#### DATASET EXTRACT ####
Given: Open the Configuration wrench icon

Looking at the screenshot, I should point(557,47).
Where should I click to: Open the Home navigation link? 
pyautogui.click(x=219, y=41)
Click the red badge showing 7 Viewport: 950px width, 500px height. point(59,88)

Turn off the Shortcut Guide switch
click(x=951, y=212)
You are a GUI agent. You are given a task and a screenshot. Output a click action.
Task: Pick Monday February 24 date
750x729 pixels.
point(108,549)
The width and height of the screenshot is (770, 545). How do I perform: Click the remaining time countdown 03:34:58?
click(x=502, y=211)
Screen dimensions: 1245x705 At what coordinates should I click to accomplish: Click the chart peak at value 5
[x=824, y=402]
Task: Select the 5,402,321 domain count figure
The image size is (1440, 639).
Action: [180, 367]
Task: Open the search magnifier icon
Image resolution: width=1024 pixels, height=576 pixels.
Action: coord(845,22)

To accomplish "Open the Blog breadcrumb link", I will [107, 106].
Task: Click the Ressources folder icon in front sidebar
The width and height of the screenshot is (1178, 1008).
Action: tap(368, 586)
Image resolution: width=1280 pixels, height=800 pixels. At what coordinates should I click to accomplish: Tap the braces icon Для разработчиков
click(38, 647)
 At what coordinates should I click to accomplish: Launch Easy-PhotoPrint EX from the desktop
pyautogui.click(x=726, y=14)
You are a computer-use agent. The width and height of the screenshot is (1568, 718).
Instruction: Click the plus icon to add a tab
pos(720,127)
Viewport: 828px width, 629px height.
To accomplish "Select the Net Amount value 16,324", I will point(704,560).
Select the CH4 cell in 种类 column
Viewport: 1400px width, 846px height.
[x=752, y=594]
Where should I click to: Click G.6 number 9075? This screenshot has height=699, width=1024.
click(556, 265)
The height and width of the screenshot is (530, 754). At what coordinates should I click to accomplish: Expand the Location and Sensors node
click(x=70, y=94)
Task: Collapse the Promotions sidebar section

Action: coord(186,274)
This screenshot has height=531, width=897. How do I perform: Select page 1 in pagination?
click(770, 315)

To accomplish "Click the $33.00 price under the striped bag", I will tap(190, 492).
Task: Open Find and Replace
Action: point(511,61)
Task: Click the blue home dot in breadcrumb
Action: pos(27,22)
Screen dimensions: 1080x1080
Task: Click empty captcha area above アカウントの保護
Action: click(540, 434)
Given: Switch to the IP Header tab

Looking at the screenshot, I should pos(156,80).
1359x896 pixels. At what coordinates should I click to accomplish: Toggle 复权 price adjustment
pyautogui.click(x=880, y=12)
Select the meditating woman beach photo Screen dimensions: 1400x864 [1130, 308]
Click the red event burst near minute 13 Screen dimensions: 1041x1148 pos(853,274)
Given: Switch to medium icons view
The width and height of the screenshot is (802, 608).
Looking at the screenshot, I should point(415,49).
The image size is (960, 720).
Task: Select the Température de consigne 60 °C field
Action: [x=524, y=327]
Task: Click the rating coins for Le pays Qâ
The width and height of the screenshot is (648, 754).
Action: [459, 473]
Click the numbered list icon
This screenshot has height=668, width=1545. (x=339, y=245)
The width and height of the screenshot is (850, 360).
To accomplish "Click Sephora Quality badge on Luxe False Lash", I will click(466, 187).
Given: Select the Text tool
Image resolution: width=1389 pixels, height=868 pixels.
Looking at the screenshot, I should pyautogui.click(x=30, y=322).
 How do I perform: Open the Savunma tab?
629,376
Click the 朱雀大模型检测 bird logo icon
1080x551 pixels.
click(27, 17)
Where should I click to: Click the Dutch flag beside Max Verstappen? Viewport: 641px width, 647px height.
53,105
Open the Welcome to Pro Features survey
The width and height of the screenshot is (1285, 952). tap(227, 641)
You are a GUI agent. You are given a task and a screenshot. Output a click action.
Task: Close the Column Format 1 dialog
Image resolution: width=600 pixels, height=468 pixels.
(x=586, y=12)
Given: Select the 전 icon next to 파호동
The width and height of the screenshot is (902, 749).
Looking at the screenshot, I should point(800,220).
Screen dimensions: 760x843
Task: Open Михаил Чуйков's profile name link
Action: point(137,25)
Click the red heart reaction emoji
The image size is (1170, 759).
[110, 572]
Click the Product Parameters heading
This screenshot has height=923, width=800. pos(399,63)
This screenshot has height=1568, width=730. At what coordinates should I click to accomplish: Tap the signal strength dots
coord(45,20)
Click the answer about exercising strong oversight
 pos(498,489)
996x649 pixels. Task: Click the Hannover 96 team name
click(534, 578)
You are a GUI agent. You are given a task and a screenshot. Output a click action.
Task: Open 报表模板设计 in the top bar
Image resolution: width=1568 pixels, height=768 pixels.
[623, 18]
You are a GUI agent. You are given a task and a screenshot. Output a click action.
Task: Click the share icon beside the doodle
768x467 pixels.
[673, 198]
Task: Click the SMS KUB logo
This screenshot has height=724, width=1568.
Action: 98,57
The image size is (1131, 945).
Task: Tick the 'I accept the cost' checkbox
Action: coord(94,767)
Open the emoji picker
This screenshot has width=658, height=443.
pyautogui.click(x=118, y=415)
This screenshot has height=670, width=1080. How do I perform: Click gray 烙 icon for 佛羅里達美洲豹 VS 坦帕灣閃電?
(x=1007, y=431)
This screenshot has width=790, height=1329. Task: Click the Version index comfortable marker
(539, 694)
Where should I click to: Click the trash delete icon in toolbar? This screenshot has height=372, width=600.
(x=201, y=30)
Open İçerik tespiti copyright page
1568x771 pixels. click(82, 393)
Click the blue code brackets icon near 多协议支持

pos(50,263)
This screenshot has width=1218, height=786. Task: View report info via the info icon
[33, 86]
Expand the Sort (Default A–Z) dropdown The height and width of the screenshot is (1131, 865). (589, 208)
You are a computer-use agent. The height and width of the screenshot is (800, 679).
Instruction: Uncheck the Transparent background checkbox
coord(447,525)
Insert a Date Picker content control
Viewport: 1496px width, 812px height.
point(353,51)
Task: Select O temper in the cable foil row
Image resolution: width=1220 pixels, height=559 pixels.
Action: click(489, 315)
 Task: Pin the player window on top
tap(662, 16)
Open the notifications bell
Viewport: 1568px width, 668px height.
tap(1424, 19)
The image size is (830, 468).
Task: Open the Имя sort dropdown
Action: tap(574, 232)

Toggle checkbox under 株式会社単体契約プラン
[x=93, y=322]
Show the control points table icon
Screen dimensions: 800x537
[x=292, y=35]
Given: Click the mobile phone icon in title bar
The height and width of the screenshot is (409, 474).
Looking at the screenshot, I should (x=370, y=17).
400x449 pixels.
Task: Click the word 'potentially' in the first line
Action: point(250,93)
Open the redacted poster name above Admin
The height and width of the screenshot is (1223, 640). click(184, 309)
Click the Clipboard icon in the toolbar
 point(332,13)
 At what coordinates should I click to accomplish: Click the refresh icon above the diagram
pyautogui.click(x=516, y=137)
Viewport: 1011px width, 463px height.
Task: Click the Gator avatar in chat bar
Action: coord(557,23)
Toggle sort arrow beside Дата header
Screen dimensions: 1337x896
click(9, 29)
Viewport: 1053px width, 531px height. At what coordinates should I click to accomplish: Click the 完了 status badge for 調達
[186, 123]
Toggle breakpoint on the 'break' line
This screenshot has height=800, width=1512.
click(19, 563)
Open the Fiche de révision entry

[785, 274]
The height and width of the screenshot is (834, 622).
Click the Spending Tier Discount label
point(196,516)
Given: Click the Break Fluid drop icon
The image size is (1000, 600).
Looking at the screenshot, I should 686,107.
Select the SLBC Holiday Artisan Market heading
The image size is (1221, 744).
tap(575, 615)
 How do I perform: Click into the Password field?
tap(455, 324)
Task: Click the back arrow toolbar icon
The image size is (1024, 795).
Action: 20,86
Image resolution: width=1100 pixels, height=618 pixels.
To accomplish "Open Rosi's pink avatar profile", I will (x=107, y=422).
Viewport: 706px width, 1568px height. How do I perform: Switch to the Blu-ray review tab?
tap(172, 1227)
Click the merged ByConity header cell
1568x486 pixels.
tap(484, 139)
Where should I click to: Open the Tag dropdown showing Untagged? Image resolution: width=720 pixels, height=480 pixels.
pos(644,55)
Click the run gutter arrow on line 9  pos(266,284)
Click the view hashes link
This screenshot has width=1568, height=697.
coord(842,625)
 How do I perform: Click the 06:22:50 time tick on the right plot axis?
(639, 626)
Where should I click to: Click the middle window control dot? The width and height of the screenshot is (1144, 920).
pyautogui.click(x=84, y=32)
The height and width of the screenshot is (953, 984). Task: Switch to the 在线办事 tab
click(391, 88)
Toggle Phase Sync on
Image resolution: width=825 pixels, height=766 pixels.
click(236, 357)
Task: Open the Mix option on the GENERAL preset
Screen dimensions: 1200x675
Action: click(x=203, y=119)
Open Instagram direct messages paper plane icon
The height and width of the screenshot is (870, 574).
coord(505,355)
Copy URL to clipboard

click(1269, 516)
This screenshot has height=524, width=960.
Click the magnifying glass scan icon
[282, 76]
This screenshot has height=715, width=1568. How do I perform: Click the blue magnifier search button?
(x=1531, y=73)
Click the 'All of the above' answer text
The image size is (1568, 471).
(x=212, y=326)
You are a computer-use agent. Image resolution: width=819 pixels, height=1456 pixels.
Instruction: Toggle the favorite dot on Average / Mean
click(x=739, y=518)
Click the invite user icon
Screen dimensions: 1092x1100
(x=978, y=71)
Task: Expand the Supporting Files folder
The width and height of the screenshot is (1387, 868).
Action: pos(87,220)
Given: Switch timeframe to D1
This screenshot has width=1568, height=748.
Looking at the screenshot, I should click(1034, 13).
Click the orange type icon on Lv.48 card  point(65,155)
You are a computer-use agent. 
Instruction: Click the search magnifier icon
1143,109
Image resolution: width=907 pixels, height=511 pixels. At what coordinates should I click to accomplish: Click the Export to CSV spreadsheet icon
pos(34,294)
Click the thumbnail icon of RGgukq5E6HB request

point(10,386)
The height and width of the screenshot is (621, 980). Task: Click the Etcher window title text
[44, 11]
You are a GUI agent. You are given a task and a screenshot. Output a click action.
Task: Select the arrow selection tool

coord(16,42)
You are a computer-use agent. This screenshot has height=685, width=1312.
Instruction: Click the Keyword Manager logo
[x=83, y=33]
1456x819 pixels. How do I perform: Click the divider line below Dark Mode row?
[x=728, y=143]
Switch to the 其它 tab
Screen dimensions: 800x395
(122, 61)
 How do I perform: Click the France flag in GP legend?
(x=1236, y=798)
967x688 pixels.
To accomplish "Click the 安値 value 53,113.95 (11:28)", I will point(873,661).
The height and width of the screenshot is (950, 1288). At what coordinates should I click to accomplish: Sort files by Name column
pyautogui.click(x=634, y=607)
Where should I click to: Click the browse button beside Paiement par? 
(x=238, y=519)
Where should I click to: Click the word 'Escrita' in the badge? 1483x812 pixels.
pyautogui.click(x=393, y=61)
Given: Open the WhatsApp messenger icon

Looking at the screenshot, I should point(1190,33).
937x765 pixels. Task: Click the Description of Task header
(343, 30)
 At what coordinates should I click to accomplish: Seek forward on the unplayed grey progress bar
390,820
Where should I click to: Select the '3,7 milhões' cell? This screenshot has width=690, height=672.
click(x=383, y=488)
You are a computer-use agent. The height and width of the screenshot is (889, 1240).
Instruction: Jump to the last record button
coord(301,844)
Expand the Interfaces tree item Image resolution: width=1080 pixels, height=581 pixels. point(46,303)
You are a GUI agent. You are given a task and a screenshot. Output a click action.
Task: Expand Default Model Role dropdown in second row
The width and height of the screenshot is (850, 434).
####
- [PROBLEM DESCRIPTION]: Line count for the string "folder": say how many lines in the listing contain it, and add nothing.

- [TASK OUTPUT]: 2